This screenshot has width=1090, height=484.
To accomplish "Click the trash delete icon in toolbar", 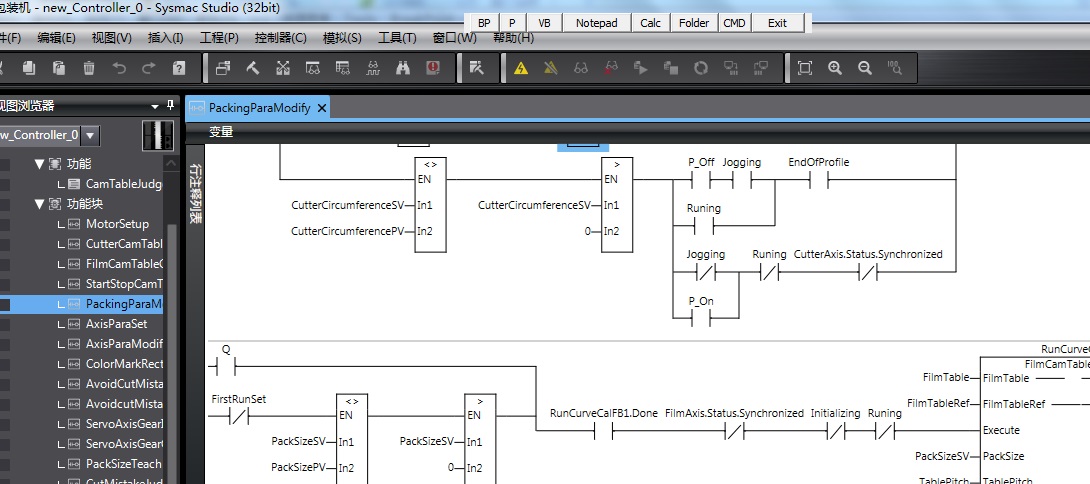I will (x=89, y=68).
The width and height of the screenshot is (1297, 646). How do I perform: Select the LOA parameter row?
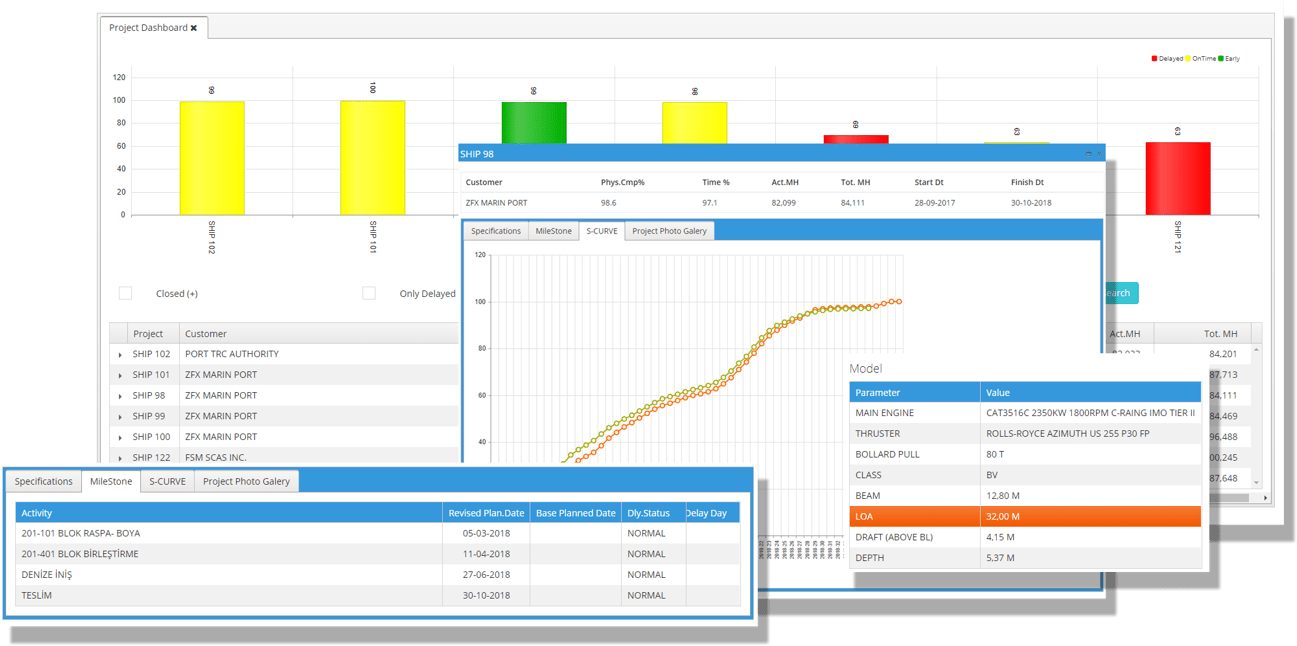(x=1024, y=516)
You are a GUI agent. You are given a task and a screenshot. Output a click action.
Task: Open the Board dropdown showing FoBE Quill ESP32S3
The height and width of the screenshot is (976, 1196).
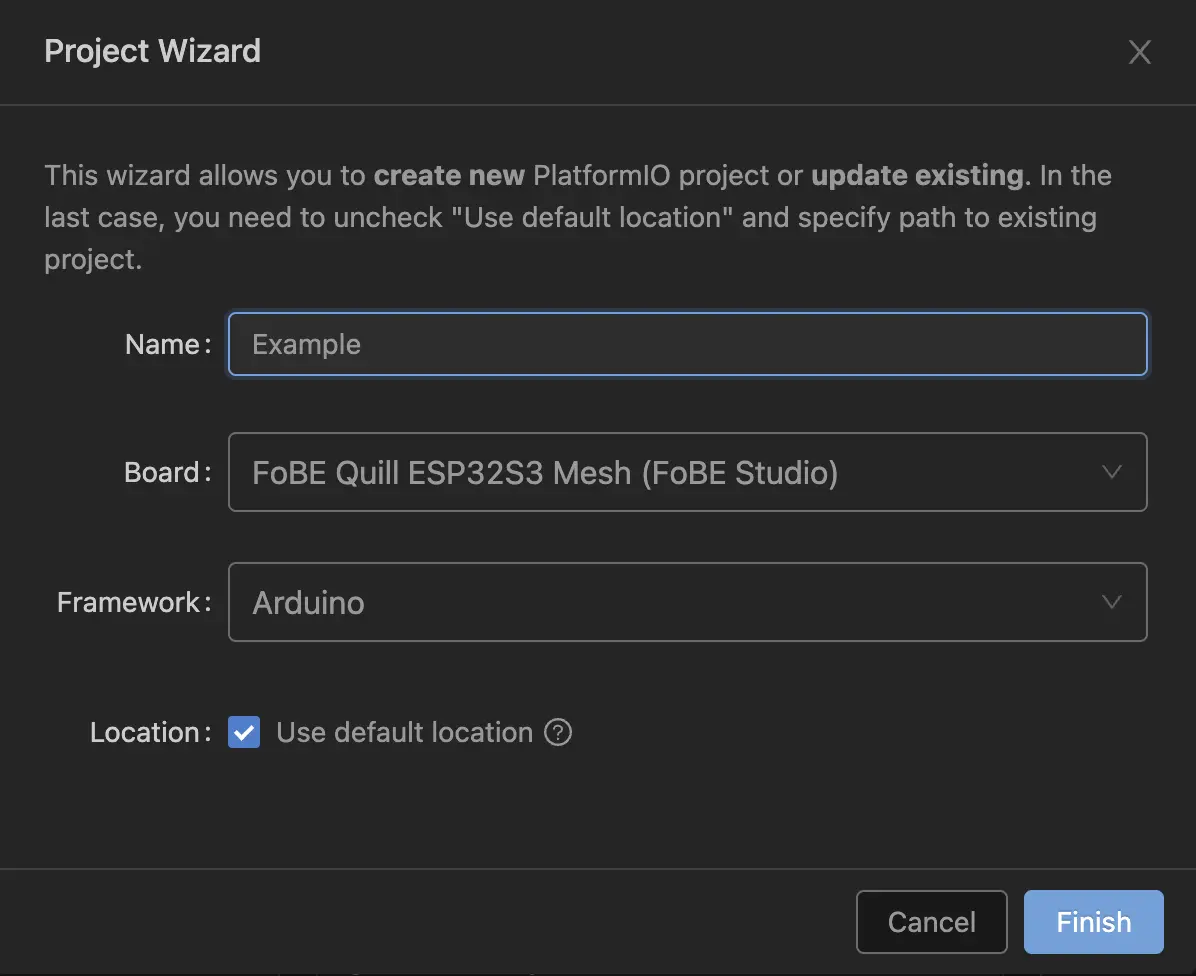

_ _ _ _

▸ **Problem description**:
No pictures go in the copy. Output exactly the lines from the line containing "You are a GUI" through the end of the listing above.

▸ **Expected answer**:
You are a GUI agent. You are given a task and a screenshot. Output a click action.
Task: Open the Board dropdown showing FoBE Quill ESP32S3
The height and width of the screenshot is (976, 1196).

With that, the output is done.